(EXERCISE)
Word for word, set down every line of the entries below from the line with "Image resolution: width=226, height=2576." to the line with "[X] (120, 1734)", including both, and no other line.

(TASK INPUT)
»»

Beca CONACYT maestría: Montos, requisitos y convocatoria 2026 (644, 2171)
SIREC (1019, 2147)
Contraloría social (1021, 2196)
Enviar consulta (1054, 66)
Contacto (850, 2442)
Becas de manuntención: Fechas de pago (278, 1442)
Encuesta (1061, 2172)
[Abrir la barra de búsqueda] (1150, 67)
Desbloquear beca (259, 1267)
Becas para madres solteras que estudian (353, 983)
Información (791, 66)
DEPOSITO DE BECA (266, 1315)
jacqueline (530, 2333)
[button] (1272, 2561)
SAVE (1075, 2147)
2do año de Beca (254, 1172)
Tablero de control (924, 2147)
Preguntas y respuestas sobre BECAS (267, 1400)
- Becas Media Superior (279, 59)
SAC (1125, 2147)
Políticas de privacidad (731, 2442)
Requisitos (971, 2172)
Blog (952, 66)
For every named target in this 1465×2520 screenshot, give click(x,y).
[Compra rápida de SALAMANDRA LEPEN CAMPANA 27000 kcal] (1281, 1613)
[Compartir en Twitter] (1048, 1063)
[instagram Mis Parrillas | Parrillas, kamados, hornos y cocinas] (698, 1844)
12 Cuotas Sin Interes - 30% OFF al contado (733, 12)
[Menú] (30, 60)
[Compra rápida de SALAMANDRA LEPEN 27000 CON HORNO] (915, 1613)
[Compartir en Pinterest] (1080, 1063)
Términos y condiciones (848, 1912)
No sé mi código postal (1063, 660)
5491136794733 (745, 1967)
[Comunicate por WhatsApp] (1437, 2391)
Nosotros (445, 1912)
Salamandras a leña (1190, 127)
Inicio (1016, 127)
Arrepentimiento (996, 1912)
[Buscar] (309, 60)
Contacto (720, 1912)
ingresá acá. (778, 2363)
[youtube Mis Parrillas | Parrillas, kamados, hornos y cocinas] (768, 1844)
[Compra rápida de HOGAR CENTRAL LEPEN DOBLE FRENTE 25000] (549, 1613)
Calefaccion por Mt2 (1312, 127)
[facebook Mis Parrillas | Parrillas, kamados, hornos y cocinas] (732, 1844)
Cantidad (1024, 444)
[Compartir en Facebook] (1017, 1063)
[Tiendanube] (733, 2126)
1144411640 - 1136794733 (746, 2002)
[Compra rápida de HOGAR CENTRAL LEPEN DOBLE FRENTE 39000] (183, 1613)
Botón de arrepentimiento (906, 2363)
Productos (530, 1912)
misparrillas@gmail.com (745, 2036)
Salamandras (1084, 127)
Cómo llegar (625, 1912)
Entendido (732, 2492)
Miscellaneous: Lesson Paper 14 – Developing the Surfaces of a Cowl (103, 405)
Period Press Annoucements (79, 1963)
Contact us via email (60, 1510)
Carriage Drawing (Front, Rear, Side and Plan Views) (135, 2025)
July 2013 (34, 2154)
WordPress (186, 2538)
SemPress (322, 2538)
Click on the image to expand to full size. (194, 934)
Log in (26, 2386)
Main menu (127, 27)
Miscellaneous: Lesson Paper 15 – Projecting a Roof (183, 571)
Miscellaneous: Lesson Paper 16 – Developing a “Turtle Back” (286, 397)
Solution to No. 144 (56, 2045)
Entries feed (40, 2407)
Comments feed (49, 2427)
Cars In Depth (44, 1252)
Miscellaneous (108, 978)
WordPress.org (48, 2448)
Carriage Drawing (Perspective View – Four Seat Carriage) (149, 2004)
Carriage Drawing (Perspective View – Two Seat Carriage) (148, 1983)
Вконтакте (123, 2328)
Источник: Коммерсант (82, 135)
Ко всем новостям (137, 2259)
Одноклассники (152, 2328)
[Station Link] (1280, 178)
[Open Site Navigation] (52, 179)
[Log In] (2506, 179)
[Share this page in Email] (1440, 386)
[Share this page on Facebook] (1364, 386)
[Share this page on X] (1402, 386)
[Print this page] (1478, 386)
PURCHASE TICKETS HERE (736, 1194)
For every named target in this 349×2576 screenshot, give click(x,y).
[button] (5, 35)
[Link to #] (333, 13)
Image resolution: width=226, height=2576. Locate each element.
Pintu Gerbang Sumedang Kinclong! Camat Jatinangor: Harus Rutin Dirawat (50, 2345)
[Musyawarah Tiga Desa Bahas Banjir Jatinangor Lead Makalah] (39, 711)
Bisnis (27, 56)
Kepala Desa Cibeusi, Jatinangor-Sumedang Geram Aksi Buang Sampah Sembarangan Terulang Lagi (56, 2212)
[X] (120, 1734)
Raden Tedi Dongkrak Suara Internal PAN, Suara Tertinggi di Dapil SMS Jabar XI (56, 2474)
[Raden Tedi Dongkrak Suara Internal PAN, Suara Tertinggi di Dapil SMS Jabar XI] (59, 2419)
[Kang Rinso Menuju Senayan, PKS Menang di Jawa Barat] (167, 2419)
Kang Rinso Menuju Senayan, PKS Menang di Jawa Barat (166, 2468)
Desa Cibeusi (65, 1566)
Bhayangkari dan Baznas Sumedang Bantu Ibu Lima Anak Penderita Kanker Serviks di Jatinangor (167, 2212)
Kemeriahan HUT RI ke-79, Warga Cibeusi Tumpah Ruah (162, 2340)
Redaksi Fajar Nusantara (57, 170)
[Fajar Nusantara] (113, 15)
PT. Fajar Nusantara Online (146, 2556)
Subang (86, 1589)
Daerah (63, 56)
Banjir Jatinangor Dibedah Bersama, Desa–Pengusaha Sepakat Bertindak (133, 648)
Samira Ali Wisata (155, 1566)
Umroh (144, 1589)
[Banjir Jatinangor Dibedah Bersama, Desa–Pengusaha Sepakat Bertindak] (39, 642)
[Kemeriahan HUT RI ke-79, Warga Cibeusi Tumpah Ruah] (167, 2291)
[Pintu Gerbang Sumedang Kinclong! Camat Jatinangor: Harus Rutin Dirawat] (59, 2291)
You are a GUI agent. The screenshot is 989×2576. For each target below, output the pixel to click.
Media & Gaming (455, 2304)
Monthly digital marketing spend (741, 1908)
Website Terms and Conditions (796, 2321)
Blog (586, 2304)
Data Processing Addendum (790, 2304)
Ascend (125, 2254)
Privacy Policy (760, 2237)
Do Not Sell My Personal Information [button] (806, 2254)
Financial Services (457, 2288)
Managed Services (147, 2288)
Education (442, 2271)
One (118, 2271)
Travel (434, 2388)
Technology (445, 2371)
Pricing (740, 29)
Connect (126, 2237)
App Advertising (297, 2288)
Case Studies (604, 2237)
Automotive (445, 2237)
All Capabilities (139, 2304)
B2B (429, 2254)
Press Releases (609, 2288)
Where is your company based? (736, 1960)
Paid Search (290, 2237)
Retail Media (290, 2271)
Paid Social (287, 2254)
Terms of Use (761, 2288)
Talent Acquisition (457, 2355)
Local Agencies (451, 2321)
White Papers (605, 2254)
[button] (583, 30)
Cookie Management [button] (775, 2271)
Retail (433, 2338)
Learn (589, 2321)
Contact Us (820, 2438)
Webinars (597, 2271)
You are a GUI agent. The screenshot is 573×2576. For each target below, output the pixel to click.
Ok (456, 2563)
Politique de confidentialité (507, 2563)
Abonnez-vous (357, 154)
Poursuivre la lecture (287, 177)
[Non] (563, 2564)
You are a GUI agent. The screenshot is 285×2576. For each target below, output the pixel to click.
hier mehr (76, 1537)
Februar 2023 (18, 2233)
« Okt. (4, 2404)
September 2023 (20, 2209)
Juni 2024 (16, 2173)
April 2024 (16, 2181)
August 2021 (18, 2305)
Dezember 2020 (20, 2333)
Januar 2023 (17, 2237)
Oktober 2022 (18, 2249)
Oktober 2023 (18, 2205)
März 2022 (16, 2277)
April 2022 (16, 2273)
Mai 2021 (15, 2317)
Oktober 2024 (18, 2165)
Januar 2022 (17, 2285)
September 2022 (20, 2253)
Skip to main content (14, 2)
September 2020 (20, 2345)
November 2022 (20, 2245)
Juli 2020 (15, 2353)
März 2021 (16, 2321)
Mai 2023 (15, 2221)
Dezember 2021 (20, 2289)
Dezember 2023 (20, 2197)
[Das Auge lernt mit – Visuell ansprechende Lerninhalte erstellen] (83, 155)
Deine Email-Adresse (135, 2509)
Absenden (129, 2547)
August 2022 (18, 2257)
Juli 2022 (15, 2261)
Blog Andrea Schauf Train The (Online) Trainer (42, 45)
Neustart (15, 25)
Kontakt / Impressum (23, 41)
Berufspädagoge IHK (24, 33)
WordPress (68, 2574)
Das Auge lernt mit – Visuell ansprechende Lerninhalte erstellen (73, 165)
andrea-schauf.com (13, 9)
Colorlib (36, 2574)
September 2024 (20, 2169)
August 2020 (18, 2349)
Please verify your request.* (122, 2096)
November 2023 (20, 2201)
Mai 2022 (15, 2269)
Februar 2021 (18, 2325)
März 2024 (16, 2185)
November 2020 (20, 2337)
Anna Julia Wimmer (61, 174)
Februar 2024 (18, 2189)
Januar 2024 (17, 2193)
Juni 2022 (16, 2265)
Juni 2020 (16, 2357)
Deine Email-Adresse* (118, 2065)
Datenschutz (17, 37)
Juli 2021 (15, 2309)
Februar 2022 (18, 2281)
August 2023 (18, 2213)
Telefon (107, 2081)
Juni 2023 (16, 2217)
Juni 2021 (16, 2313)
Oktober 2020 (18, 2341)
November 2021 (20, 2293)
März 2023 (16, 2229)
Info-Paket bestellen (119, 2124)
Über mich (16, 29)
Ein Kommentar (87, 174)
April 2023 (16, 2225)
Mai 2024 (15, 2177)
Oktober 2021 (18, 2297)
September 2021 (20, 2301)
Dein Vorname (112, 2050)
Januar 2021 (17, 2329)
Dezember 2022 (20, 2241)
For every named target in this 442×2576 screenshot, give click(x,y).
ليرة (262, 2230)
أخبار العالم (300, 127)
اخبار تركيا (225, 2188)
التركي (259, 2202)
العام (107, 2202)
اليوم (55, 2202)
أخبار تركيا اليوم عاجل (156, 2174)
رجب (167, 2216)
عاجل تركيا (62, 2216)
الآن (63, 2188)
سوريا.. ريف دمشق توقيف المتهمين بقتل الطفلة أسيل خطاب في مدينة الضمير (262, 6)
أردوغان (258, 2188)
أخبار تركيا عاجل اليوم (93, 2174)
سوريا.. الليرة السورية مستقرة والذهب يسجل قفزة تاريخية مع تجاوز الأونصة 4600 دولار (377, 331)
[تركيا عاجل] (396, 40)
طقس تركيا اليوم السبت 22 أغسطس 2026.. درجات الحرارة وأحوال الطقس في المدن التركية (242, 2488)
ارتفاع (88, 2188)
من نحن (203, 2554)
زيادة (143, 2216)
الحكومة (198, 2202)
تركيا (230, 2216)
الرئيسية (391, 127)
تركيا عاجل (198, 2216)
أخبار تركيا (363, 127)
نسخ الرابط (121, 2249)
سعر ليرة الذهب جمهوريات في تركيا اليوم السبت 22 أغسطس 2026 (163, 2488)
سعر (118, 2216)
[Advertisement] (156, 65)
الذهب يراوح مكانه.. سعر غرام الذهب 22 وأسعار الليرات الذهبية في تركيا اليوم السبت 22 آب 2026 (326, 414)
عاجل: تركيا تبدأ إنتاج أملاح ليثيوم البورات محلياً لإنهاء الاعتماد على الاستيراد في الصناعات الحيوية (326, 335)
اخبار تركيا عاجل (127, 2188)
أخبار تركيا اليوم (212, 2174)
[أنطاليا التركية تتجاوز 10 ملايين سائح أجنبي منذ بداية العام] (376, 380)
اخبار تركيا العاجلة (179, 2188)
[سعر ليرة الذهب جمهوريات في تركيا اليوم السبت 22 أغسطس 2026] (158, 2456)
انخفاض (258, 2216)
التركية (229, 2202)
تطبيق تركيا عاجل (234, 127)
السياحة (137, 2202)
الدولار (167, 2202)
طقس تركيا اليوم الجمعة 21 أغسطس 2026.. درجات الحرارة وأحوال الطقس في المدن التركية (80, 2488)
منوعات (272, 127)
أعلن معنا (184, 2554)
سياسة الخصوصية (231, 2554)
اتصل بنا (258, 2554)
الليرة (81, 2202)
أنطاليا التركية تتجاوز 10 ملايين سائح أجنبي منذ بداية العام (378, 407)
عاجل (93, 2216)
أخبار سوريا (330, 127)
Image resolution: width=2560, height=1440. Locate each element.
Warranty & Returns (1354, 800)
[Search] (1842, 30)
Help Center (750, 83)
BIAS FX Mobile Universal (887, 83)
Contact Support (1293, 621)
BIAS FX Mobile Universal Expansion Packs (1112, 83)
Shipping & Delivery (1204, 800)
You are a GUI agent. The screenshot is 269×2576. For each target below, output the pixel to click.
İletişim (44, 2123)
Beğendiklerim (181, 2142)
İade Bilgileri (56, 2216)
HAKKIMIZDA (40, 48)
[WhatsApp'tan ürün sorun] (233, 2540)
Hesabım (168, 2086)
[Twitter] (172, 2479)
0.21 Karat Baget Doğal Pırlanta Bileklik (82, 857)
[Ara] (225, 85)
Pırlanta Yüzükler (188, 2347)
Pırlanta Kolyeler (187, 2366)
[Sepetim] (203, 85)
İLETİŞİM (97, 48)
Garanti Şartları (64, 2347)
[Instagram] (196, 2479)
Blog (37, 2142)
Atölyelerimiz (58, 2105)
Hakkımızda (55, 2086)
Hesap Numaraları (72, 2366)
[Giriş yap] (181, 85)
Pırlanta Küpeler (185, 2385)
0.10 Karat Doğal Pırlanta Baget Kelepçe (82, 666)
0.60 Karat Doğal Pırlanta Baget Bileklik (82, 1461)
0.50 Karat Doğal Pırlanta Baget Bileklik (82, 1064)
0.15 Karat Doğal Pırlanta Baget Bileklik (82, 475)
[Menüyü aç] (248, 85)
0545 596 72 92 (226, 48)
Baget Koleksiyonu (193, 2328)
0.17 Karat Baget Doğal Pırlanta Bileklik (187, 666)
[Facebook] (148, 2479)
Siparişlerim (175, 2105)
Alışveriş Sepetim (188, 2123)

««

(OUTPUT OF THE EXERCISE)
Image resolution: width=226, height=2576. Locate each element.
Pintu Gerbang Sumedang Kinclong! Camat Jatinangor: Harus Rutin Dirawat (50, 2345)
[Musyawarah Tiga Desa Bahas Banjir Jatinangor Lead Makalah] (39, 711)
Bisnis (27, 56)
Kepala Desa Cibeusi, Jatinangor-Sumedang Geram Aksi Buang Sampah Sembarangan Terulang Lagi (56, 2212)
[X] (120, 1734)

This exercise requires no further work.